Apparently you only have one chance in publishing. A book is not bought because of its content, but because of the sales of previous books by the same author. Even if the new book has promise. If you’re previous books didn’t sell as well as whatever publisher were expecting them to sell, you’re out of luck. Publishing is more a business of numbers than anything else.
At least that’s one of the things I took from an article in The New York Times about an author who needed to disguise herself to succeed. The article described how Patricia O’Brien, who’d already published several books, used the pseudonym Kate Alcott to submit her new novel in order for it to be judged not by her name or her previous sales – but by the content in the book.
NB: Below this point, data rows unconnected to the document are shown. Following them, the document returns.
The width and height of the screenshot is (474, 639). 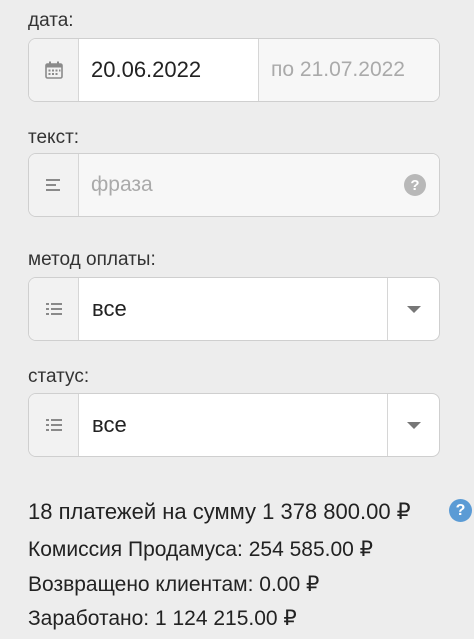 What do you see at coordinates (51, 20) in the screenshot?
I see `date-label: дата:` at bounding box center [51, 20].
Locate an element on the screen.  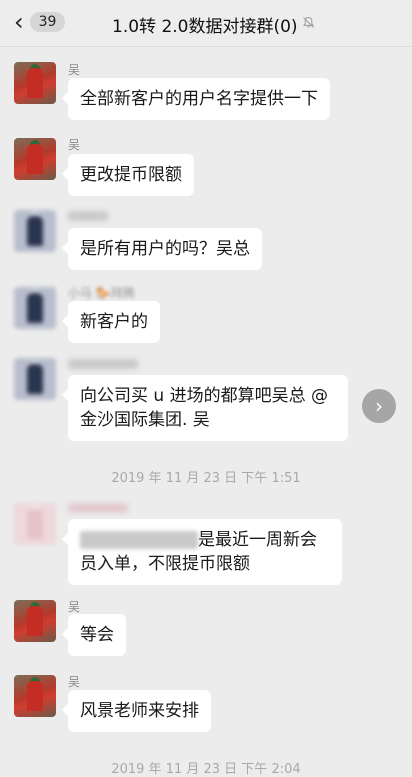
message-bubble: 更改提币限额 is located at coordinates (128, 175).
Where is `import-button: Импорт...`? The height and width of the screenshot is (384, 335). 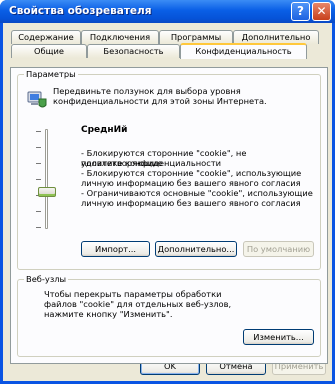
import-button: Импорт... is located at coordinates (116, 249).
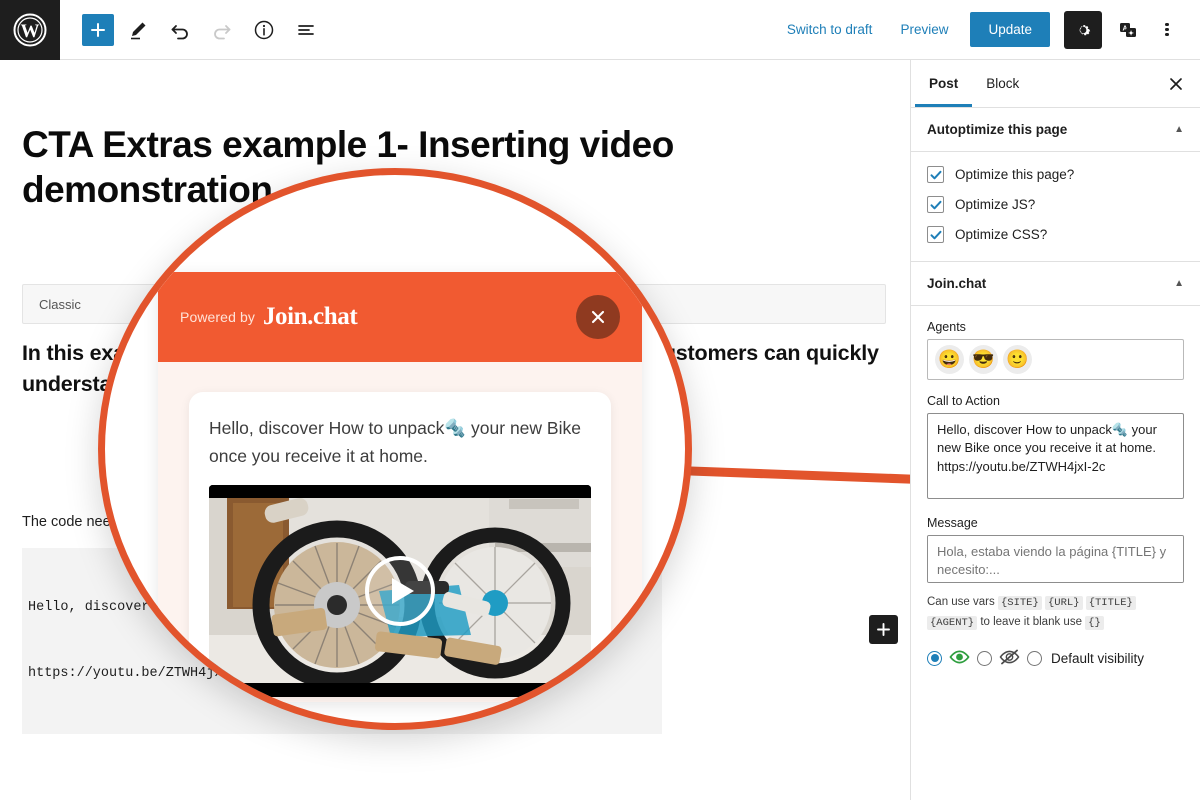  Describe the element at coordinates (936, 234) in the screenshot. I see `optimize-css-checkbox` at that location.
You know, the things by which any editor should really judge a book. There’s a pernicious tendency in publishing to reject someone just because a previous book didn’t measure up. Apparently it’s one strike and you’re out.
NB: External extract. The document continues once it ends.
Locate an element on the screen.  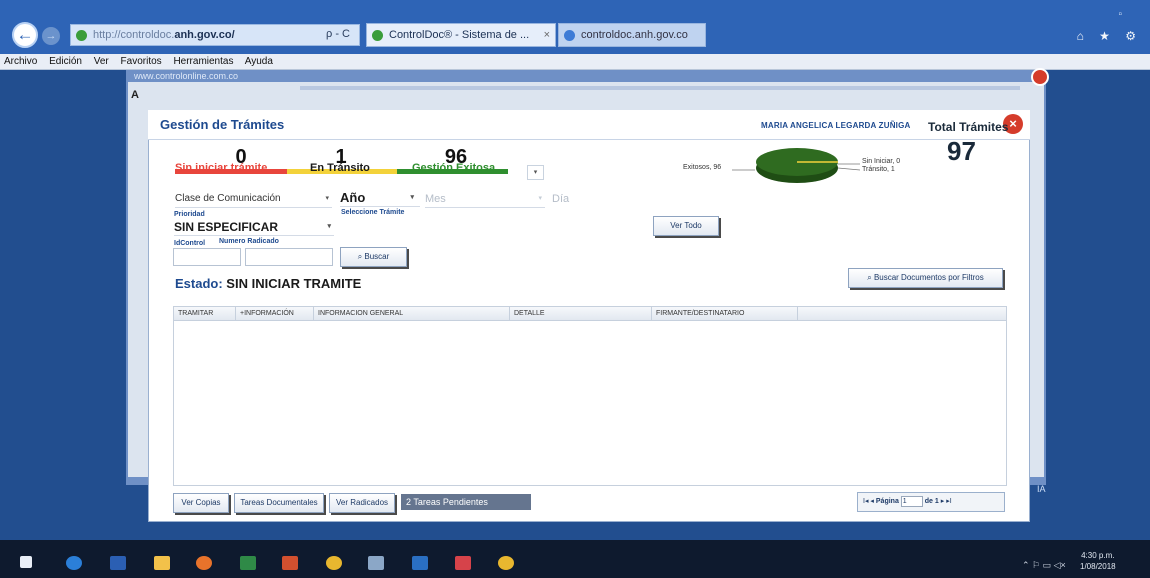
buscar-label: Buscar is located at coordinates (377, 256).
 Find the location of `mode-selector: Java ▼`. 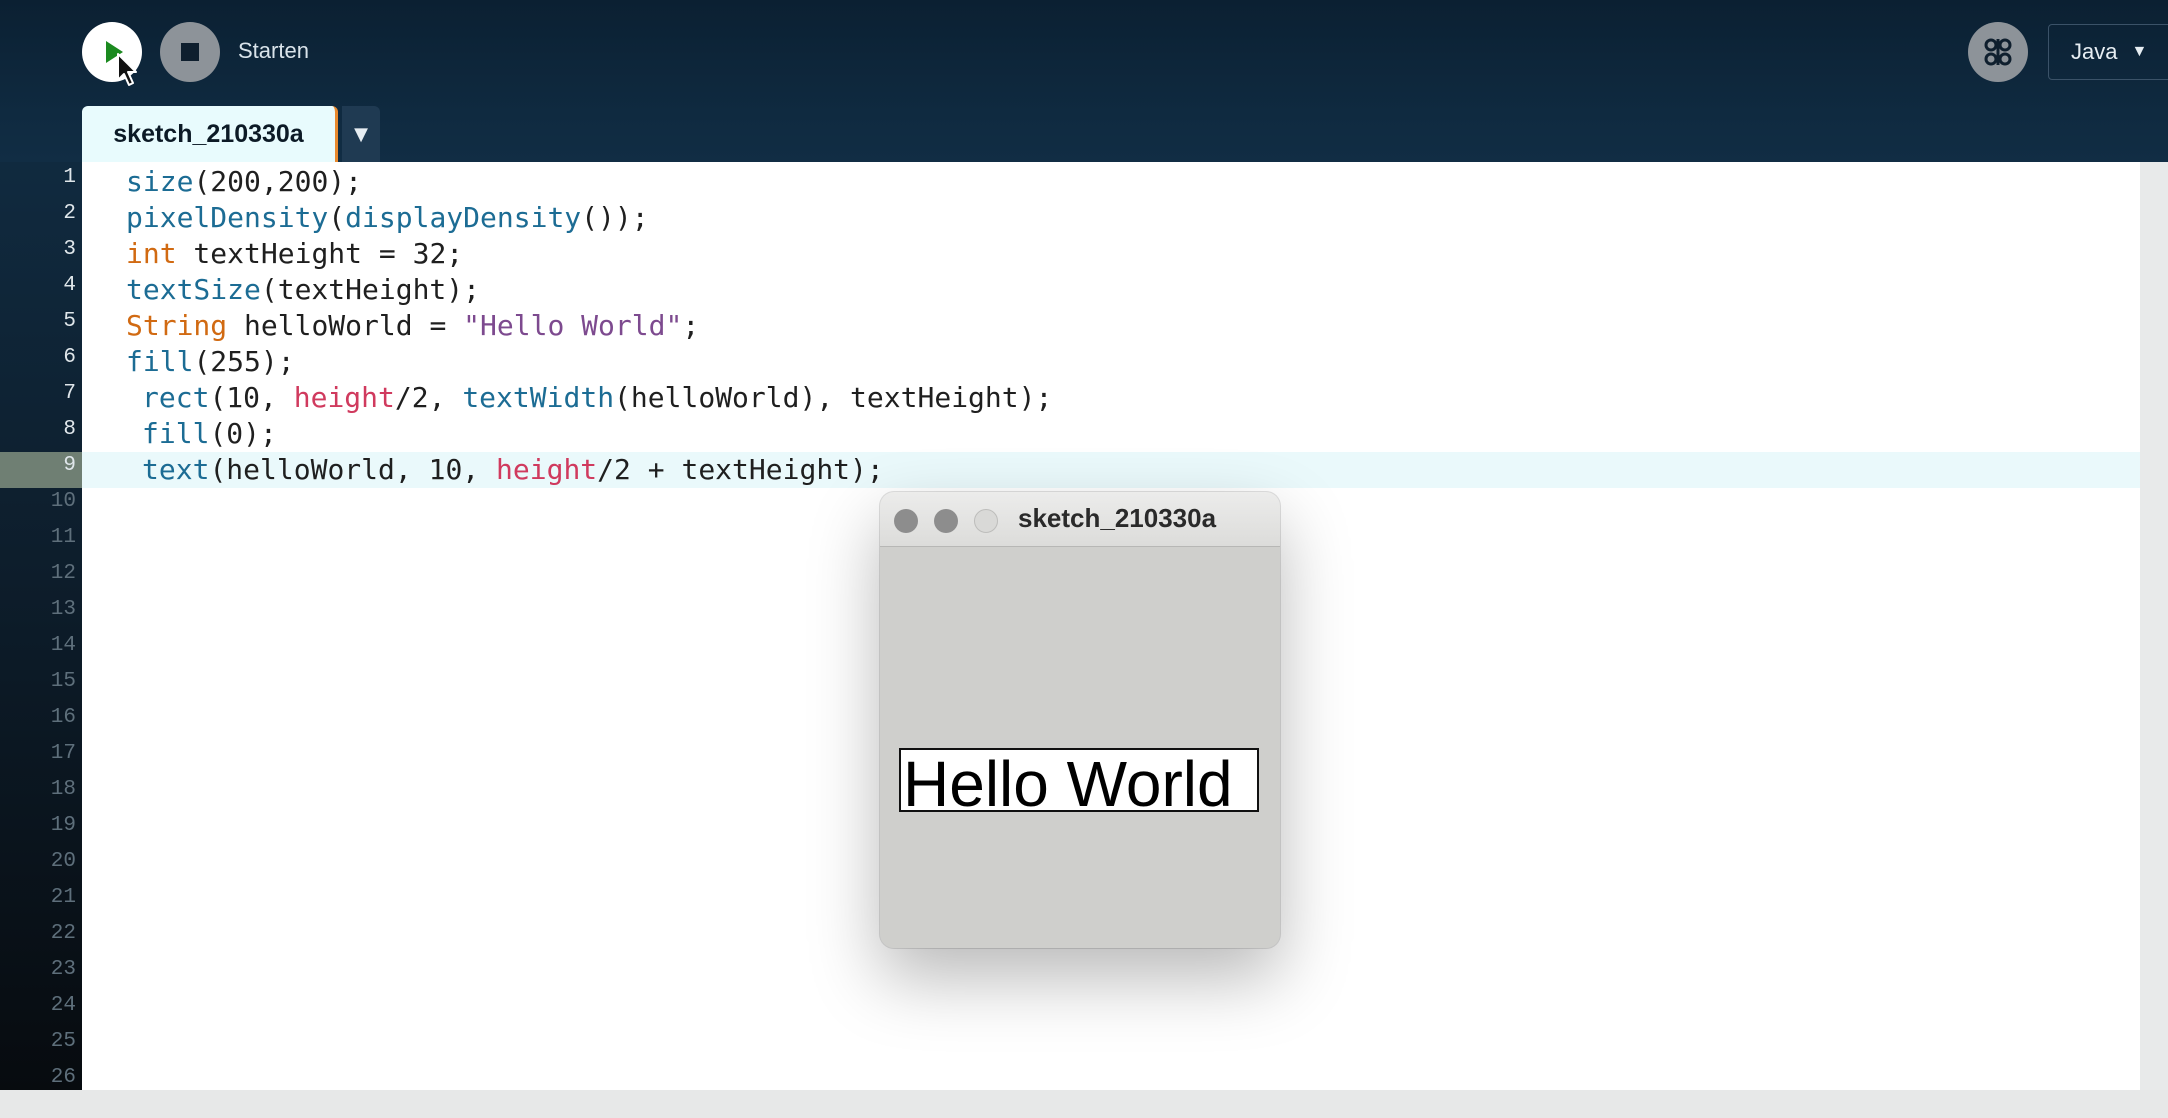

mode-selector: Java ▼ is located at coordinates (2108, 52).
As O’Brien/Alcott’s agent Esther Newburg is quoted as saying in the article, “I realized that the book was not being judged on its merits… It was being judged on how many books she has sold. I needed somebody who couldn’t look on BookScan. And no, I didn’t feel guilty at all.”
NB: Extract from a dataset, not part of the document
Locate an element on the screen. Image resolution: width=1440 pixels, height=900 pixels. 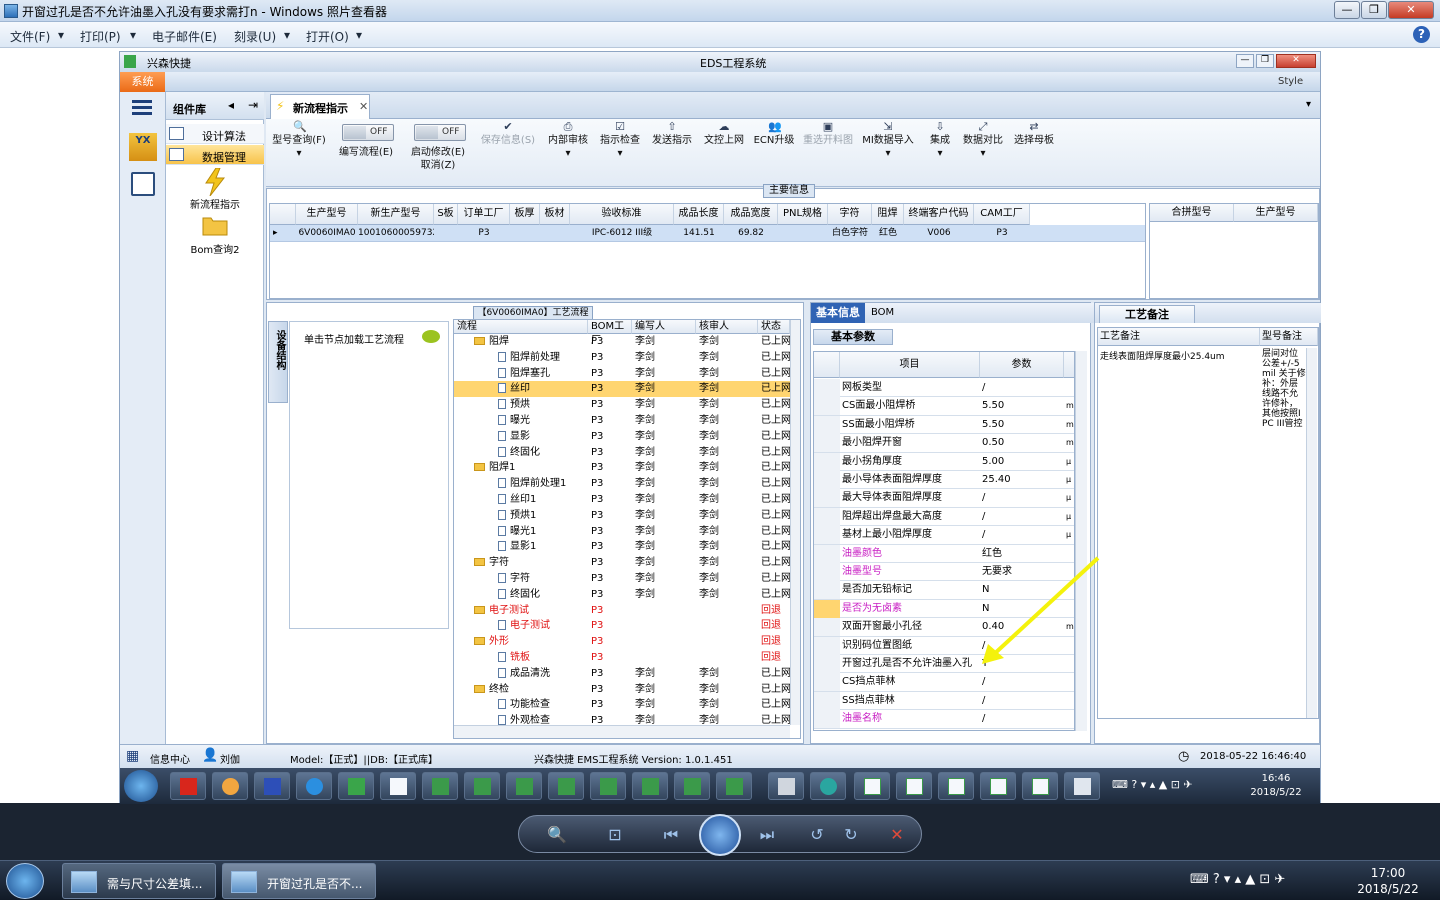
next-icon: ⏭ is located at coordinates (767, 835).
Nor should she. If publishers are going to play only by numbers and not by words, then authors should be free to do what they can to get their work noticed free of prejudice. For publishers it’s contempt prior to investigation.
The Dressmaker, the novel by the pseudonymous Kate Alcott, was bought for what publishers consider a generous sum nowadays (not six figures, and definitely not seven figures – those kinds of advances go to celebrities or to women who’ve been imprisoned in Italy on murder charges). But already some 35,000 copies of The Dressmaker are in print. A good number.
Still. Will her next book be by Patricia O’Brien or by Kate Alcott? Or by someone else?
If you’re an author who’s developing a platform for your ideas, to spread your message and build your audience, then using a pseudonym might not be necessary. By expanding your reach through your platform you should be able to reach a big enough number of eager readers under your own name. Myopic and desperate and fearful editors who only judge books by what you’ve done before will see that you’ve got a loyal tribe who’ll buy your books.
You’ll be making a name for yourself. Your own name.